### TEXT EXCERPT
= = = = =

Website Link: https://ollama.com/download/linux
Run the following command to install the Ollama:
curl -fsSL https://ollama.com/install.sh | sh
Step 14: Serve Ollama
Run the following command to serve or host the Ollama:
ollama serve
After completing the steps above, now your project, repository, packages, dependencies and Ollama are setup.
Step 15: Pull any Model from Ollama
Open a new terminal and use SSH command to connect with VM again.
We will use llama 3.2 from the Ollama website:
Link: https://ollama.com/library/llama3.2
To pull the llama 3.2 model, run the following command:
ollama run llama3.2
Then, after pulling run the following command to check the model is available or not:
ollama list
Step 16: Update the System and Install Vim
What is Vim?
Vim is a text editor. The last line of the text editor is used to give commands to vi and provide you with information.
Note: If an error occurs stating that Vim is not a recognized internal or external command, install Vim using the steps below.

= = = = =

### DATASET RECORDS
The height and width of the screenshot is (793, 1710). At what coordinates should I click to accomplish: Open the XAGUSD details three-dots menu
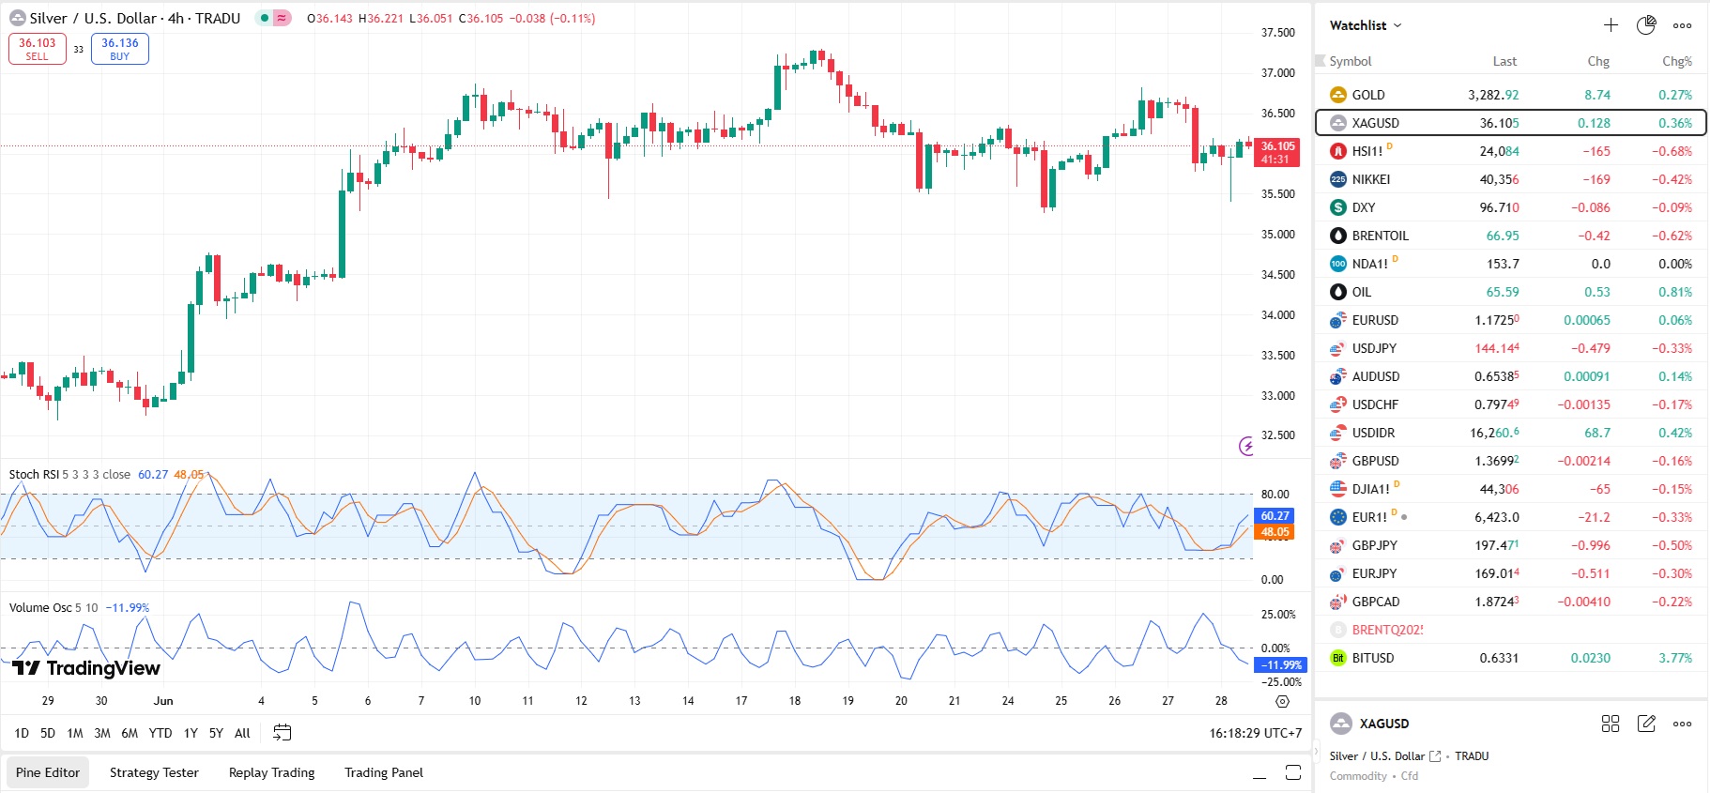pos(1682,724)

= = = = =

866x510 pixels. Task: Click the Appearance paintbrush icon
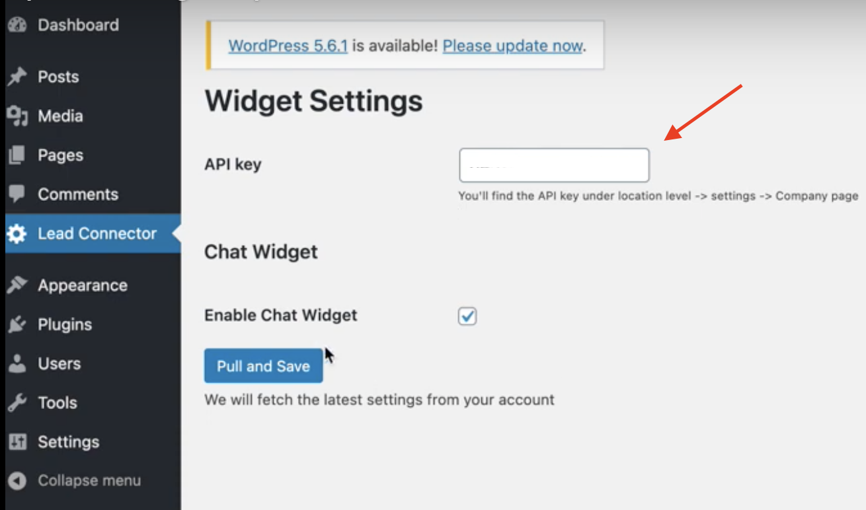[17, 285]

= = = = =

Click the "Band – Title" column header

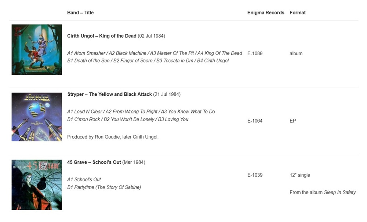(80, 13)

= = = = =

### WHAT YOU NEED TO DO
- a) Copy the lines of the Ollama setup guide from "We will use" to "you with information." word for word.
- b) Proceed with the Ollama setup guide after its last sentence.

### RESULTS OF THE TASKS
- a)
We will use llama 3.2 from the Ollama website:
Link: https://ollama.com/library/llama3.2
To pull the llama 3.2 model, run the following command:
ollama run llama3.2
Then, after pulling run the following command to check the model is available or not:
ollama list
Step 16: Update the System and Install Vim
What is Vim?
Vim is a text editor. The last line of the text editor is used to give commands to vi and provide you with information.

- b)
Step 1: Update the package list
Before installing any software, we will update the package list using the following command in your terminal:
sudo apt update
Step 2: Install Vim
To install Vim, enter the following command:
sudo apt install vim -y
This command will retrieve and install Vim and its necessary components.
Step 17: Edit the LLM Configuration File
Run the following command to access the LLM configuration file:
vim llm_config.py
You can see that in the configuration file, Ollama is already set up, and you only need to enter the model name you want to use. Here, we use Llama 3.2.
If you prefer to use Llama CPP, you can proceed with that as well.
Entering the editing mode in Vi:
Follow the below steps to enter the editing mode in Vim
Step 1: Open a File in Vim
Step 2: Navigate to Command Mode
When you open a file in Vim, you start in the command mode. You can issue commands to navigate, save, and manipulate text in this mode. To ensure you are in command mode, press the Esc key. This step is crucial because you cannot edit the text in other modes.
Then, in editing mode, open the configuration file, check the LLM settings for the Ollama option, and add the model name you are using (e.g., Llama 3.2).
Save and close the file (Ctrl+X
, Y
, Enter
).
Step 18: Run the Web-LLM-Assistant-Llamacpp-Ollama Tool
Now, execute the following command to run the Web-LLM-Assistant-Llamacpp-Ollama tool:
python Web-LLM.py
Step 19: Enter your Message or Question
Now enter your message or ask question from assistant. And then press CTRL+D to submit your message or question.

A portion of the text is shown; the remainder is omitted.